On this occasion,
I visited the Museum of Latin American Art (MOLAA) on its website, where I found a few online exhibitions. From the art collection HERland, I
encounter Doris Salcedo, a Colombian artist with her artwork known as “Shibboleth”.
The MOLAA has a gallery that consists of four digital photographs from different
perspectives, illustrating Salcedo’s installation piece created in the Turbine
Hall at the Tate Modern Gallery in London, England. According to MOLAA’s
website, this piece of art is basically a 167 meter-long fracture made on the hall floor and
its purpose is “disrupting the room violently and forcing visitors to monitor
their movement around it”, either to get through it or to prevent tripping. Shibboleth is an austere intervention, imperceptible at first glance, however, it transformed the colossal space of the old Turbine Hall. But
what is the meaning of this long crack on the Gallery’s floor, which seems to
make no sense? Well, it actually has a deep significance because “the gap in
the floor invites inspection, encouraging the viewer to imagine their life from
the perspective of outsiders like undocumented migrants, forced to live their
lives along the margins and through unofficial structures” (MOLAA).
I was lucky
to find an article that talks about Salcedo's work of art, titled "Absenceand Pain in the Work of Doris Salcedo and Rosemberg Sandoval", written by Gaston
Alzate and translated by Marcia Olander. As the title indicates, the text analyses
the art of two Colombian artists. As stated by Alzate, "the breach is envisioned as a giant scar between rich and poor nations,
an incarnation of the irremediable distance between the two" (10).The crack is for the pavement, what a scar is for the body: a witness of a tragedy, of a memory. The Shibbolet art piece is a metaphor that incorporates many contemporary concepts like racism, social order or exploitation; but it is also an art and museum criticism. From the perspective of Alzate, Salcedo's work intrudes upon and thus questions this space, it plays with the spectator's curiosity, becoming thin or thick in places leaving the metalic structure and steel are visible, which the author interprets as "visually alluding to fences and crossings along today's borders, and to detention camps" (11).

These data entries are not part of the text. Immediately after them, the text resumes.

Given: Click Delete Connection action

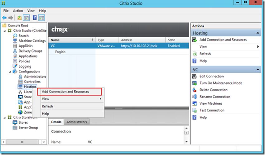Looking at the screenshot, I should [x=213, y=90].
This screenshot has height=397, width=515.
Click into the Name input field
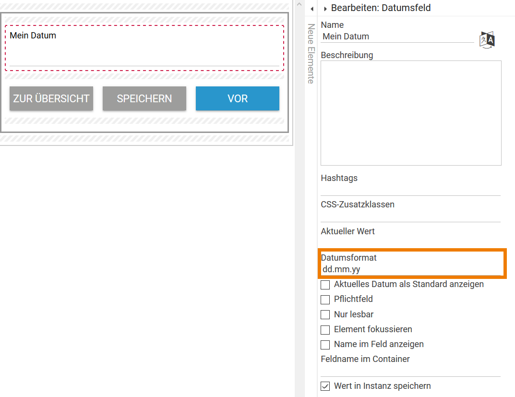[397, 36]
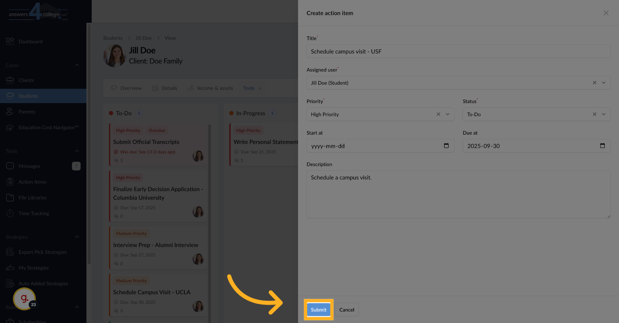Open the Status dropdown

click(604, 114)
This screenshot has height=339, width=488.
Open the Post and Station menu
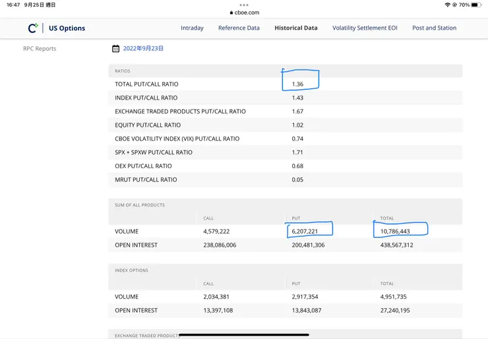click(434, 28)
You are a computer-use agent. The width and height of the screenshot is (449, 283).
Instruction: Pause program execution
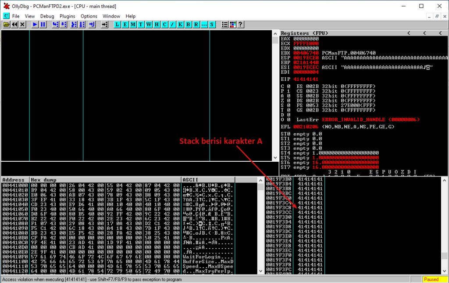point(42,24)
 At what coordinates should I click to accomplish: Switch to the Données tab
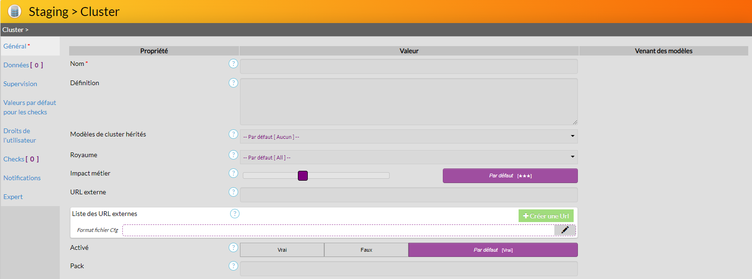point(23,65)
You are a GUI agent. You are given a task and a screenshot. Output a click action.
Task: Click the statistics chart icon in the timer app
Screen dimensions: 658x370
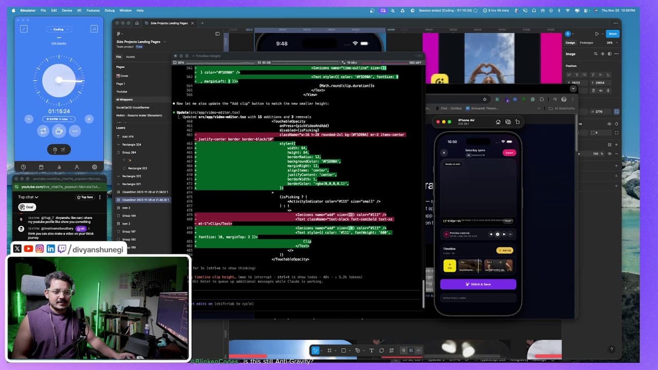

Something worth noting is that after a while, this fracture in the concrete was sealed, but it "remains under the floor of the hall, marking the institution with a 'permanent scar', like the historical marks left on our history by colonialism, slavery and segregation" (MOLAA).
Where does the name "Shibbolet" come from?
The Hebrew word Shibbolet means 'grain stalk'. The title refers to a passage from the Old Testament of the Bible, in which a tribe identified each other when they enunciated that word, so the difficulty in pronouncing it correctly became a sign of belonging to a community, a "gap between life and death" (Alzate 10) since the strangers were captured and killed. Considering that, the Shibboleth photographs and installation "could be seen as a symbol of the damage caused by cultural and geographical exclusion" (White).
Sharing my thoughts...
Overall, the article adequately dealt with all the ideas and the main concept of Salcedo's work: the Shibboleth. I am impressed that the work also intersected with the theme of religion because of the meaning of the word and its interpretation. Personally, I really enjoyed analyzing this work of art since I am a huge fan of architecture and, the act of conceptualizing a design is something essential that gives meaning to what we see, touch, feel and hear. Even being a simple artwork, Shibboleth has a deepper meaning: the crack is for the pavement, what a scar is for the body: a witness of a tragedy, of a memory, of a feeling...
Something worth noting is that after a while, this fracture in the concrete was sealed, but it "remains under the floor of the hall, marking the institution with a 'permanent scar', like the historical marks left on our history by colonialism, slavery, and segregation" (MOLAA).
Before you go!
Here's a short video in which the artist talks about Shibbalet in her own words...
Works Cited
Alzate,
Gastón, and Marcia Olander. “Absence
and Pain in the Work of Doris Salcedo and Rosemberg Sandoval.” South Central
Review, vol. 30, no. 3, [The South Central Modern Language Association, The
Johns Hopkins University Press], 2013, pp. 5–20,
http://www.jstor.org/stable/44016842.
MOLAA. “Doris Salcedo, Shibboleth.”
MOLAA | Museum of Latin American Art, molaa.org/salcedoshibboleth. Accessed 7 Dec. 2021.